Design/methodology/approach
The analysis uses a firm-level panel data set of European SMEs, combining multidimensional ESG indicators with accounting-based financial metrics that capture market outcomes associated with competitive positioning, such as profitability and growth. The empirical strategy uses fixed-effects estimations to account for unobserved firm heterogeneity and uses lagged ESG variables to mitigate endogeneity concerns, providing a robust assessment of how sustainability signals translate into economic outcomes.
Findings
The results indicate a positive association between overall ESG engagement and SME financial performance, supporting the view that sustainability functions as a value-creating and competitiveness-enhancing mechanism. When disaggregated, the environmental component emerges as the primary driver of profitability and growth, suggesting that highly visible and tangible environmental signals are most effectively rewarded by the market. The social dimension shows a positive but less robust relationship, reflecting its role in building long-term relational capital, while governance practices do not display a statistically significant direct effect, likely due to their lower visibility as market signals in the SME context.
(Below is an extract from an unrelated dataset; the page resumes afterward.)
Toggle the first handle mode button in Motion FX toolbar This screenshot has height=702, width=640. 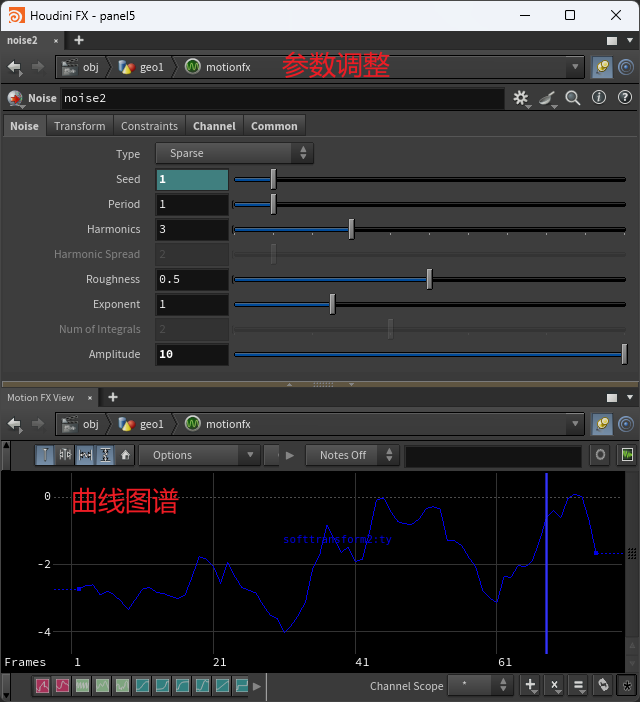pyautogui.click(x=46, y=455)
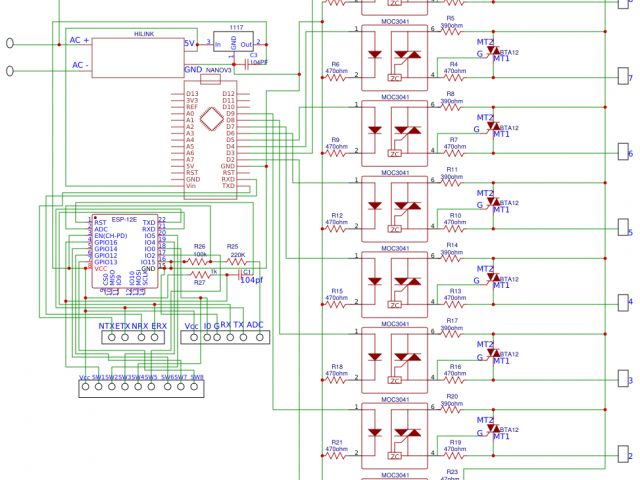The image size is (640, 480).
Task: Click the AC + input terminal circle
Action: [11, 43]

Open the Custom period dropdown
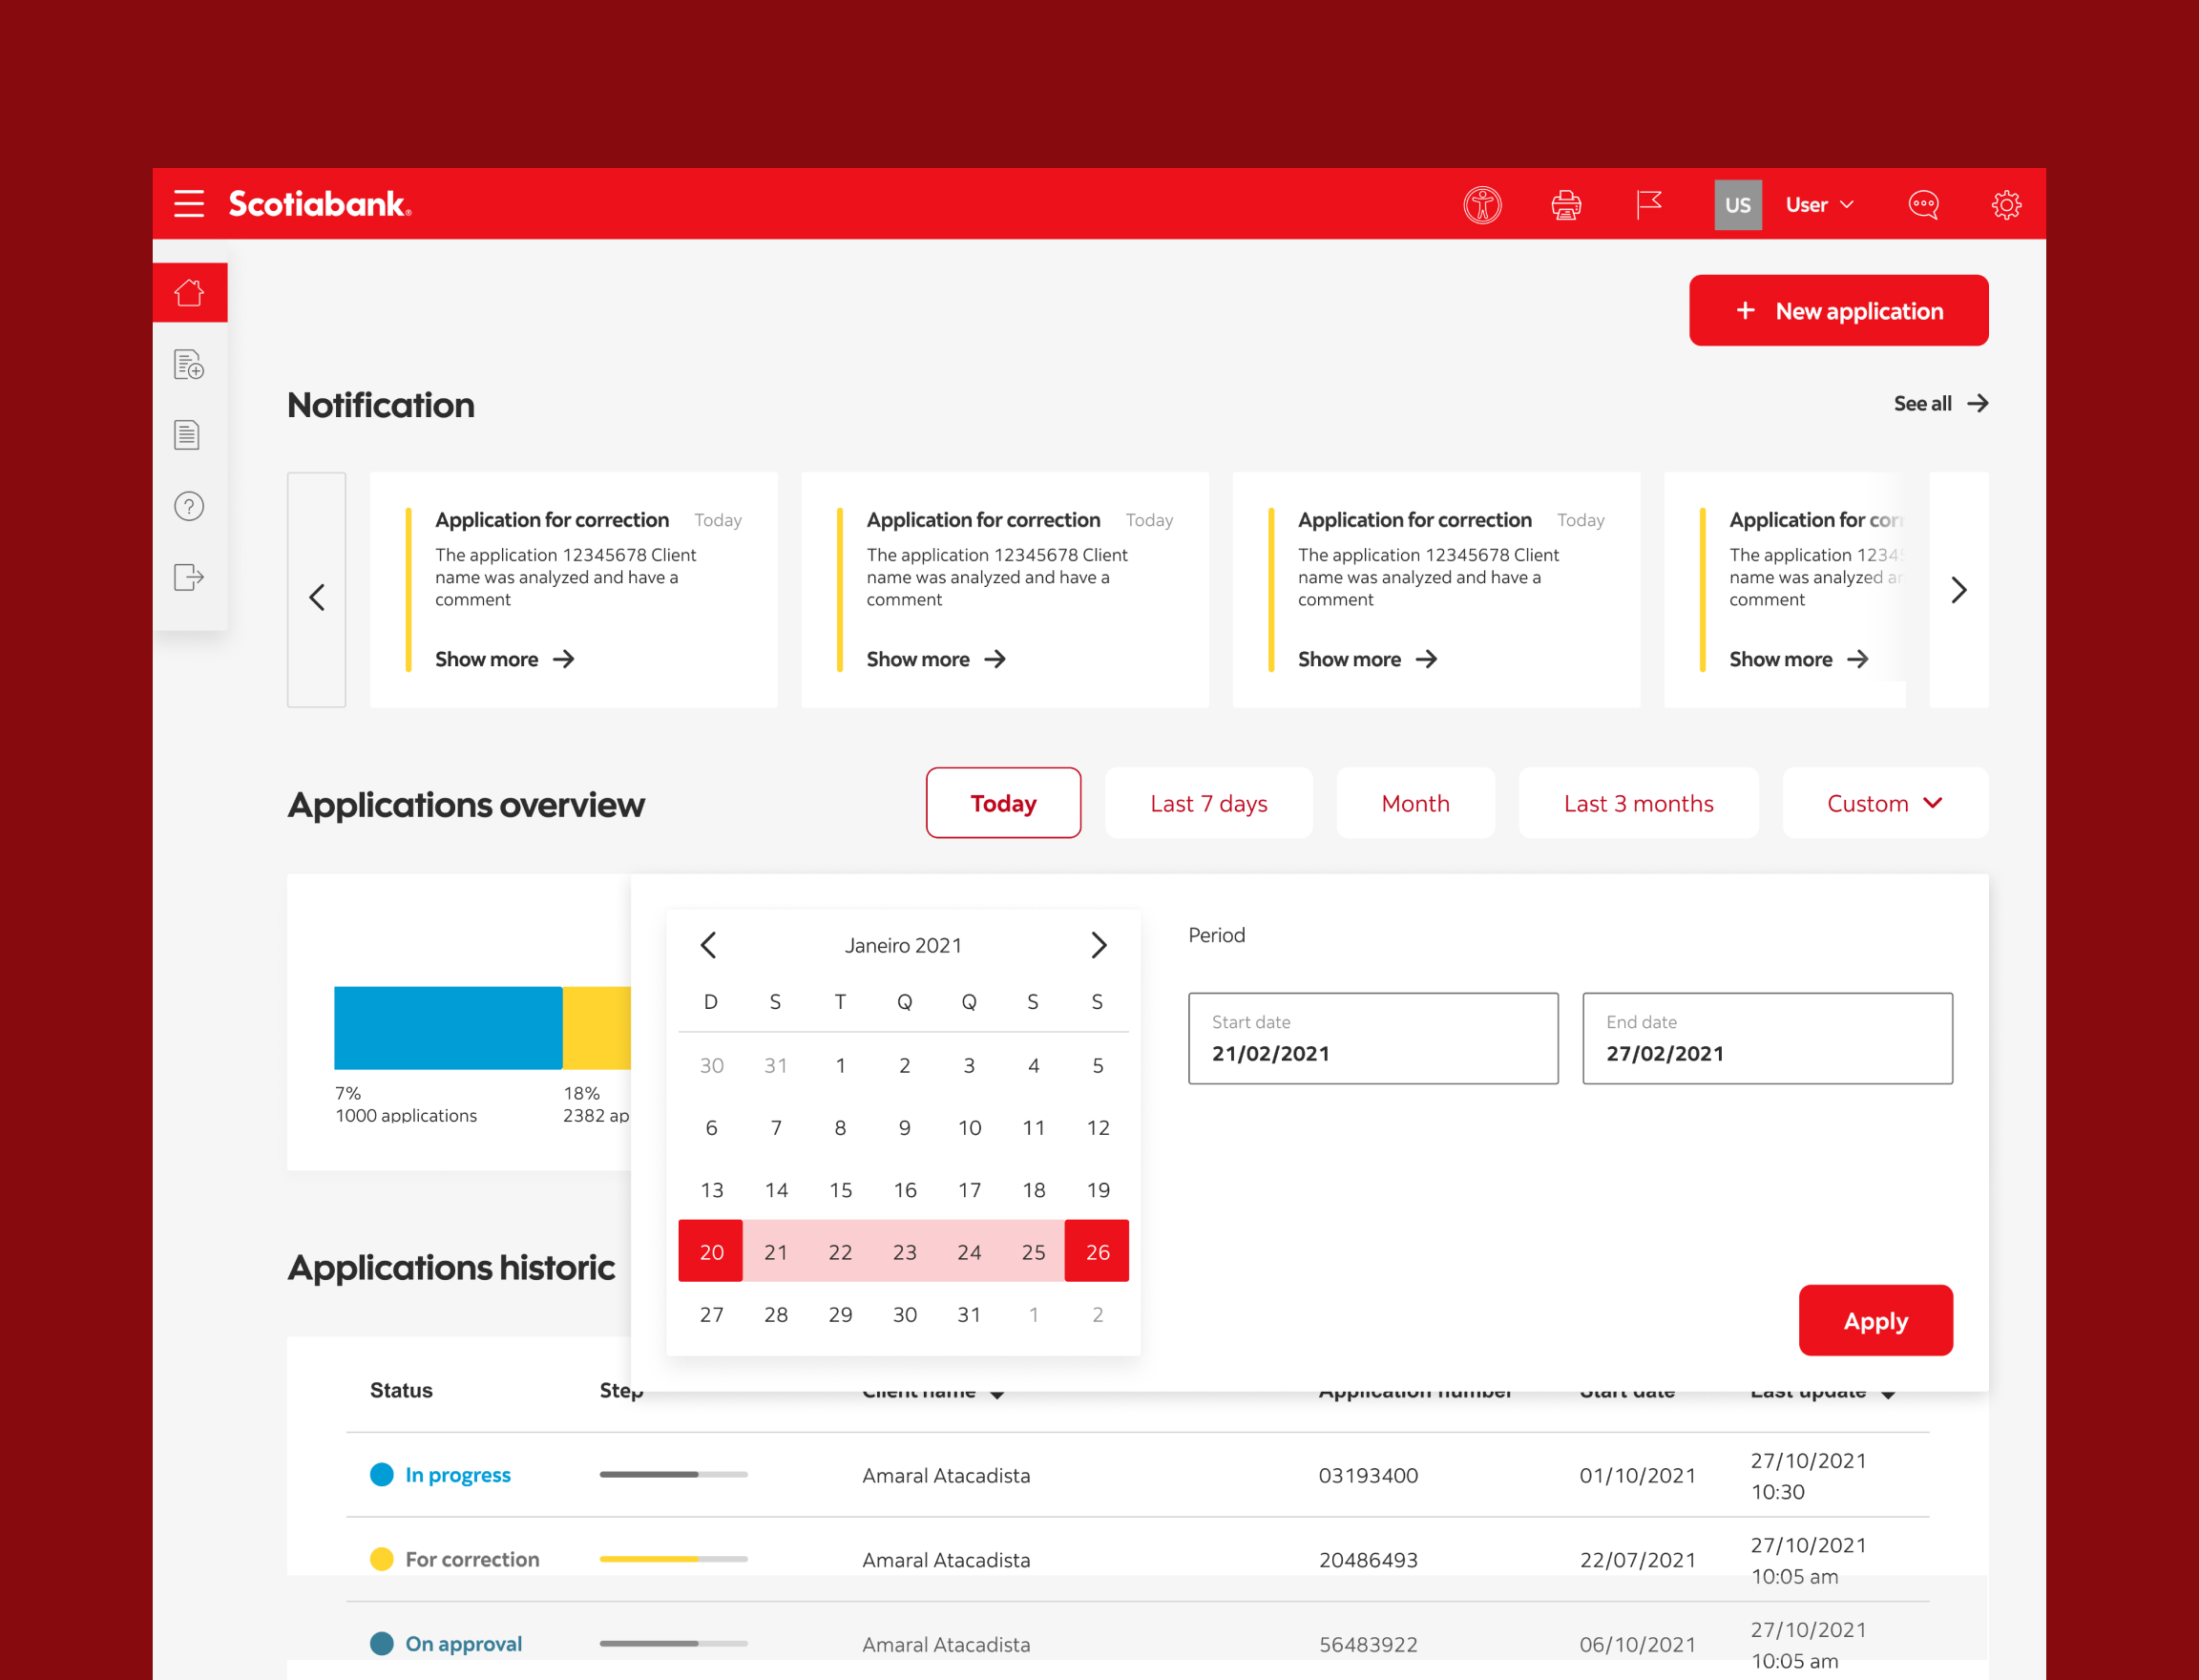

Research limitations/implications
The study is subject to data availability constraints typical of SME-level indicators and focuses on accounting-based measures. Theoretically, it contributes by distinguishing between market-visible and market-invisible sustainability dimensions and by urging a move away from aggregate ESG scores in SME research.
Practical implications
For SME managers, the findings suggest that ESG initiatives – particularly environmental ones – should be leveraged as strategic marketing and competitive positioning tools rather than being viewed as mere operational costs.
Originality/value
This study extends the ESG–performance literature to SMEs and highlights the importance of a disaggregated and context-sensitive approach to understanding how sustainability engagement supports competitive advantage in smaller firms.